TEXT EXTRACT:
The wording I’ve seen gives me great concern that this might mean small producers decide not to make their product available to Scottish purchasers.
I would also like clarity on the position regarding wine in reserves and EP which has already been purchased.
My experience of SEPA does not give me confidence that adding 2 and 2 is a core skill set…
I’m sure that there would be plenty of cross border activity another unintended consequence.
Scot Gov are becoming increasingly centralised, ‘nanny state’ and incompetent. They get away with it because the bar is usually even lower south of the Border and they point at that and claim they are doing better.
A topic I, along with others at TWS are currently grappling with.
To answer a few questions raised above from my, quite frustrated, perspective:
Yes, wine bottles are included in the list of “scheme items” which will make them liable for the 20p deposit. We will be obligated to add this 20p to every scheme item we deliver to a Scottish address – so will include gifts ordered in England to go to Scotland.
We are working with all available information to ensure disruption is minimised for members wanting delivery to Scotland but unfortunately, essential information isn’t currently available. Circularity Scotland (CSL) and SEPA are quite busy pointing fingers at each other, meanwhile we don’t have the specifics we need to make important changes to our systems.
Producers are required to register this month. For wine, the definition doesn’t work cleanly. Depending on the label and route to the UK, importers and agents are classed as Producers – which includes TWS for the wines that we import directly. Each individual product will need to be registered by the relevant producer at least 6 weeks prior to going on sale. Producers are responsible for funding the scheme and need to report monthly sales volumes into Scotland from everyone that they supply. Communication by CSL has been very poor in England and awareness of the scheme varies greatly amongst wine importers.

Dataset rows:
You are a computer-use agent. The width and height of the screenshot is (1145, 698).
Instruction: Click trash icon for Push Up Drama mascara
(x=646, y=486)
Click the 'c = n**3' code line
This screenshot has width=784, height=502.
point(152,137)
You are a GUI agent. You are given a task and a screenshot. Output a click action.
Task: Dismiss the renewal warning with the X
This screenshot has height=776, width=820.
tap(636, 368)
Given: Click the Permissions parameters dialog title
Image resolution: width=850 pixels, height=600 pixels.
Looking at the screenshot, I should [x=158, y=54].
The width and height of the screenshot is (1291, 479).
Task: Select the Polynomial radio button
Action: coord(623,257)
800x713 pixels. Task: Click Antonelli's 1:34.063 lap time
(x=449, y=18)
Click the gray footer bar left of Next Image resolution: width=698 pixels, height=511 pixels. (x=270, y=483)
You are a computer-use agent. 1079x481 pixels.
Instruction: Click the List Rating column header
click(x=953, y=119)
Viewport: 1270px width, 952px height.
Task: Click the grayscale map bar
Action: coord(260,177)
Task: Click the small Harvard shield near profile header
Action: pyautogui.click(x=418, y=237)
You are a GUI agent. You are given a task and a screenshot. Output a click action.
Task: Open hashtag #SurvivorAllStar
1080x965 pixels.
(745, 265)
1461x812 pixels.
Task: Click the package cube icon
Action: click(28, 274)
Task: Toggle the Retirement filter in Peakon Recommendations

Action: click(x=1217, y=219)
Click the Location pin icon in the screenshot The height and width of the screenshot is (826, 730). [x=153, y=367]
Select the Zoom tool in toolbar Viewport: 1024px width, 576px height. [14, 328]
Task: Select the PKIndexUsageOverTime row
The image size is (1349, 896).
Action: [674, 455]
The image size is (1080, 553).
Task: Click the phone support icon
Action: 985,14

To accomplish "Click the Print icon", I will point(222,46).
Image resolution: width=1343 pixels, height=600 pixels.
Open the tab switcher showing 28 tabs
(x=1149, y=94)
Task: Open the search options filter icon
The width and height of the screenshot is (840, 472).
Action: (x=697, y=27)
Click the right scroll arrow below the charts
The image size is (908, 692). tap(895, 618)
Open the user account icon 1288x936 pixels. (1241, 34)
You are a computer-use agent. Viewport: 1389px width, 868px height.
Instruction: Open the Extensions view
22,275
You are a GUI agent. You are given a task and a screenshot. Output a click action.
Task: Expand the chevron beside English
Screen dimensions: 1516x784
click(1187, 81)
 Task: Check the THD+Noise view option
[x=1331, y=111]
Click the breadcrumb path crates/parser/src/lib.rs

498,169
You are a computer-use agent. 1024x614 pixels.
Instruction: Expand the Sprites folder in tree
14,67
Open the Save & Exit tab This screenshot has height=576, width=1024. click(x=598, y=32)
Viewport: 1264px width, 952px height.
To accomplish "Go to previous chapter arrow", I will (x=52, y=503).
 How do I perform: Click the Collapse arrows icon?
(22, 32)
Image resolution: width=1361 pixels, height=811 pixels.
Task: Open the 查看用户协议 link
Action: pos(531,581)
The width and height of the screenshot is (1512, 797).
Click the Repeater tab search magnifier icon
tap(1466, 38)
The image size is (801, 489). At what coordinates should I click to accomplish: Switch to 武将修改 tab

GOAL 1: In the deposit scheme discussion, how long before going on sale must each individual product be registered by the relevant producer?
GOAL 2: Write out the deposit scheme discussion word for word from "A topic I, along" to "go to Scotland.".
The items are separate material, apart from the deposit scheme discussion.

WRITTEN ANSWER 1: At least 6 weeks before it goes on sale.

WRITTEN ANSWER 2:
A topic I, along with others at TWS are currently grappling with.
To answer a few questions raised above from my, quite frustrated, perspective:
Yes, wine bottles are included in the list of “scheme items” which will make them liable for the 20p deposit. We will be obligated to add this 20p to every scheme item we deliver to a Scottish address – so will include gifts ordered in England to go to Scotland.